## START

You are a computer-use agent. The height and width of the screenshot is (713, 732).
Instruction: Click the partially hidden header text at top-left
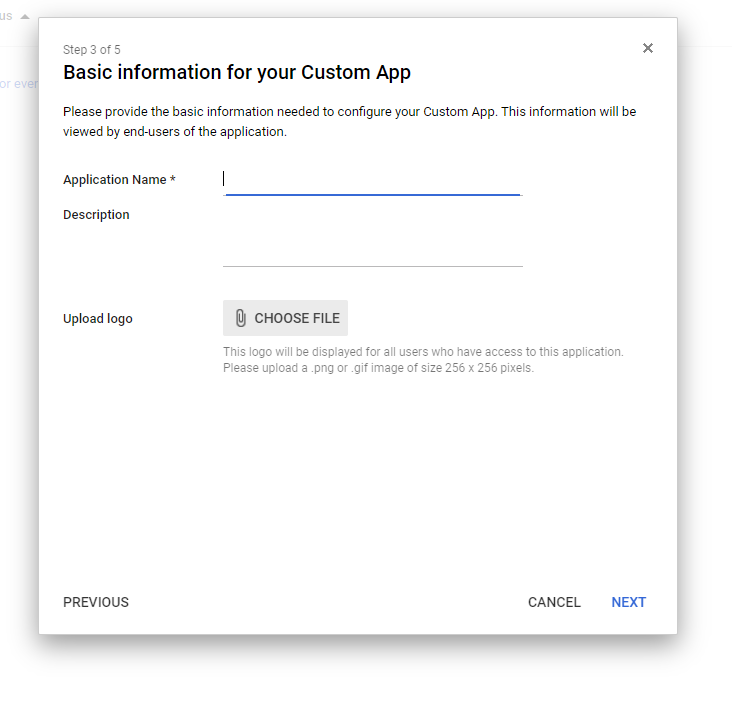[x=6, y=16]
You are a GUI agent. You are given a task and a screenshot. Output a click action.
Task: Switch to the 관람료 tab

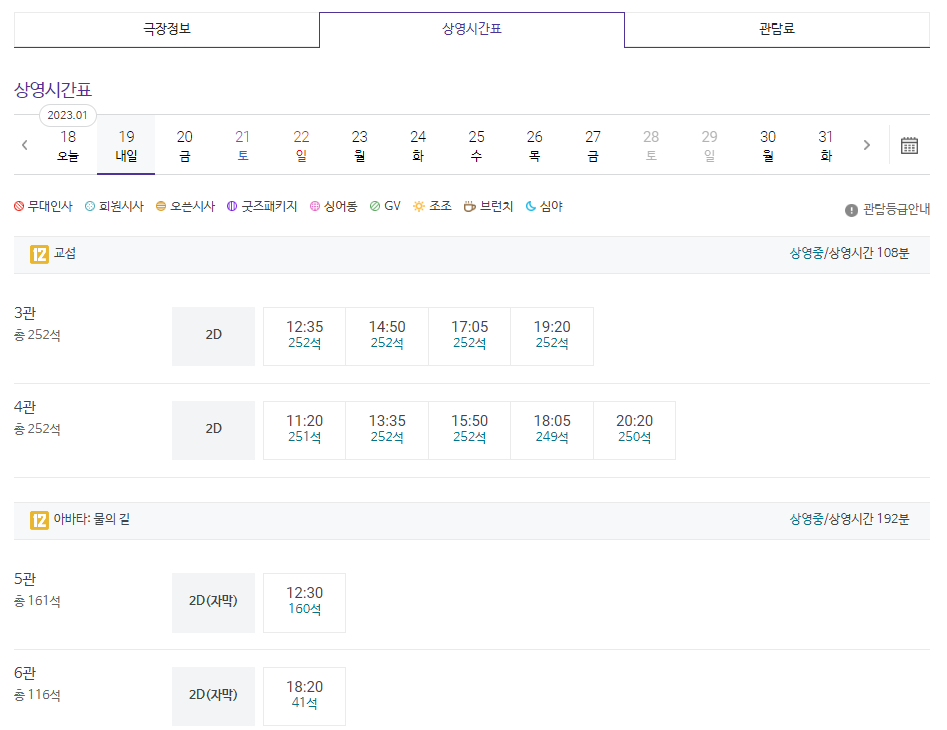point(776,30)
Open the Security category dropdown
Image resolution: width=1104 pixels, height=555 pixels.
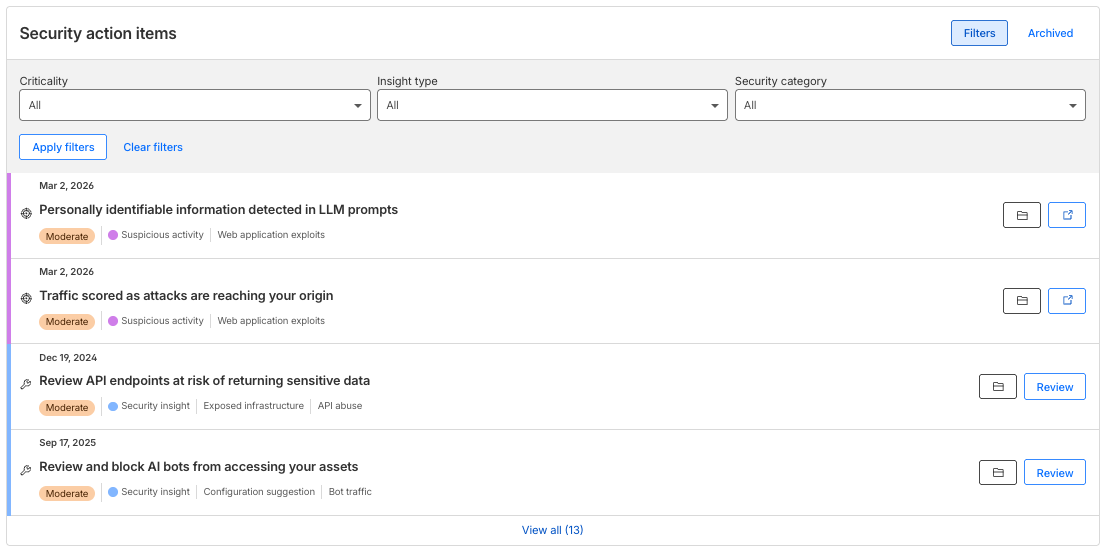click(909, 105)
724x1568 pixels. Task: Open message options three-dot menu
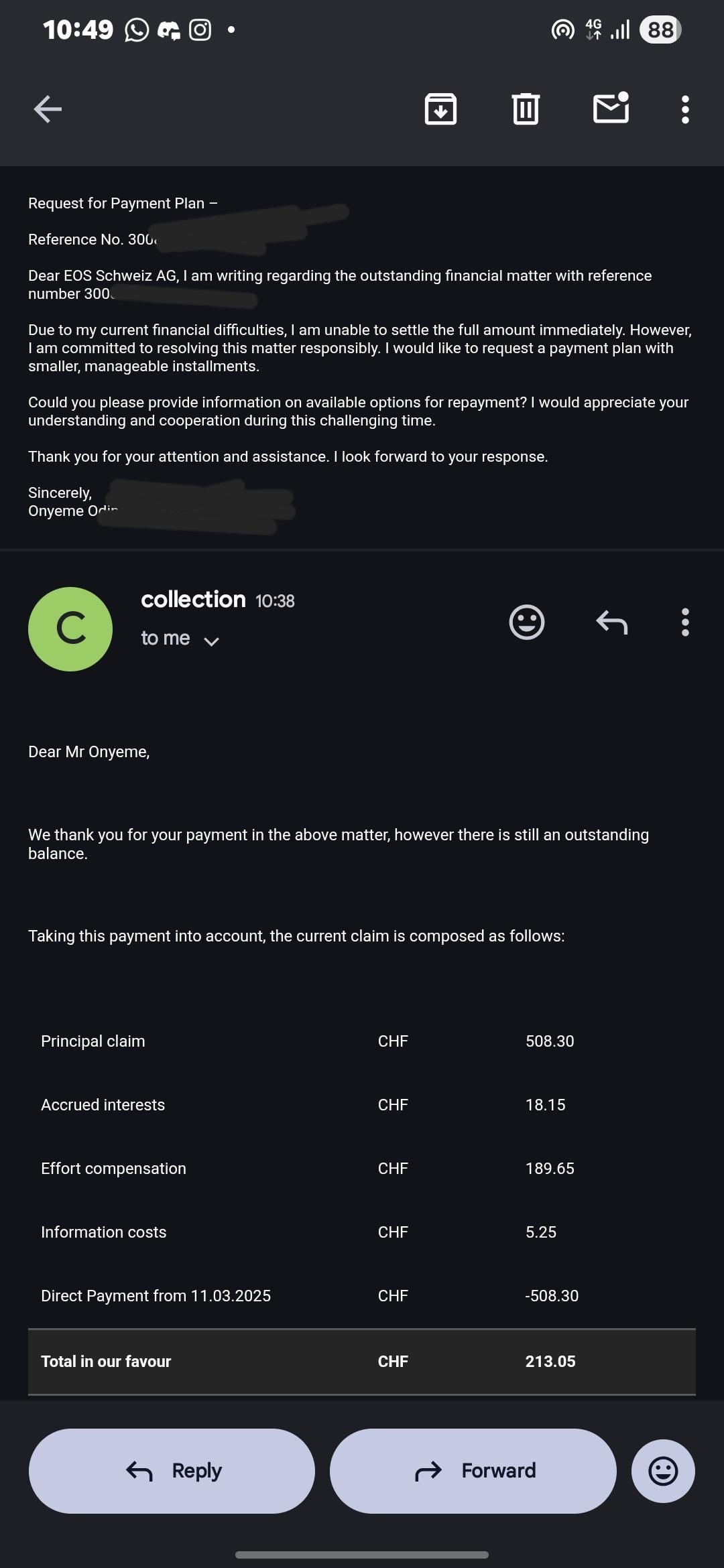pyautogui.click(x=684, y=623)
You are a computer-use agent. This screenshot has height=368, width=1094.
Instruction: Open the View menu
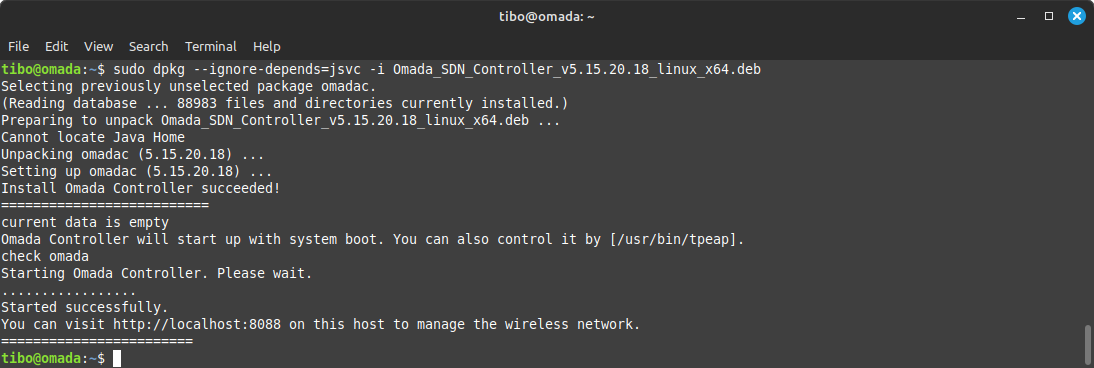pyautogui.click(x=98, y=47)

## END

WRITTEN EXERCISE | Count the lines above that contain the word "screenshot" and reply with the number alone.

WRITTEN RESPONSE | 3